The story is epic and archetypal; The Lord creates Adam, but not Eve just yet; instead, he creates Adam in twain with a perfect female counterpart to his own nature. For instance, Lilith is born of the dirt and breath, like Adam. One day, Adam is barking orders at Lilith to clean up around the garden and bring him his afternoon figs, and Lilith decides she has had enough. She walks off into the jungle. When God comes back to check in on the little human family, Adam tells him that Lilith has run off into the wilderness.

God tries to convince Lilith to return, but Lilith refuses to live in a family where her only role is to be a slave to a lazy husband who has no respect for her sovereign nature and divine worth. God threatens her, but she is not swayed. Then, he puts Adam into a deep sleep (resuming the scriptural narrative), and Eve is born from his ribcage. After a while, though, the Lord continues analyzing his handiwork and he notices that, actually, Lilith had a point, and Eve’s role as “helper” has spoiled Adam’s character.

Eve learns about Adam’s first wife and ends up very curious about Lilith.
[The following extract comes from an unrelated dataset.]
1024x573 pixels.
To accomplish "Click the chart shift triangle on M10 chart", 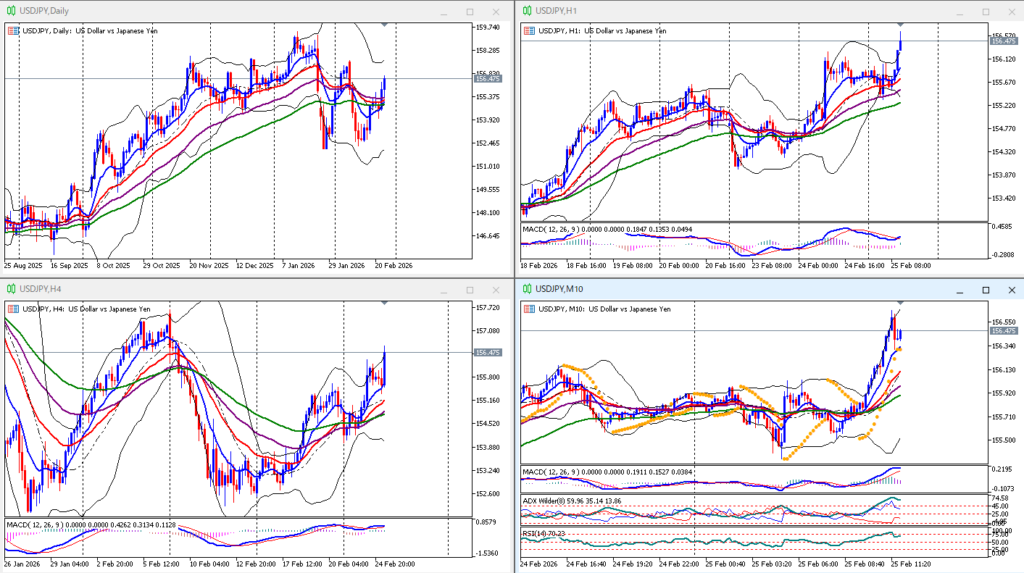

She climbs the forbidden wall and visits Lilith in her side of the garden. They are very cordial and familial, and they instantly strike up a fascinating and conversational dialogue about life and reality, and Adam. They laugh together and cry and tell stories. At home, this encounter has an immediate effect on Eve’s character. She is no longer passive and helpless. God decides that his own nature must be dynamic, because his reality demands chronic improvement toward a new ideal.

This is a midrash:

Historically, rabbis wrote midrash to explain problems they found in biblical texts. If there seemed to be a missing piece to a story, an inconsistency between two different passages, or a redundant word or verse, the rabbis would explain the problem by writing a new midrash, filling in the missing dialogue, reconciling the seeming contradiction, or showing how there is no redundancy since each word is there to teach a specific lesson or practice.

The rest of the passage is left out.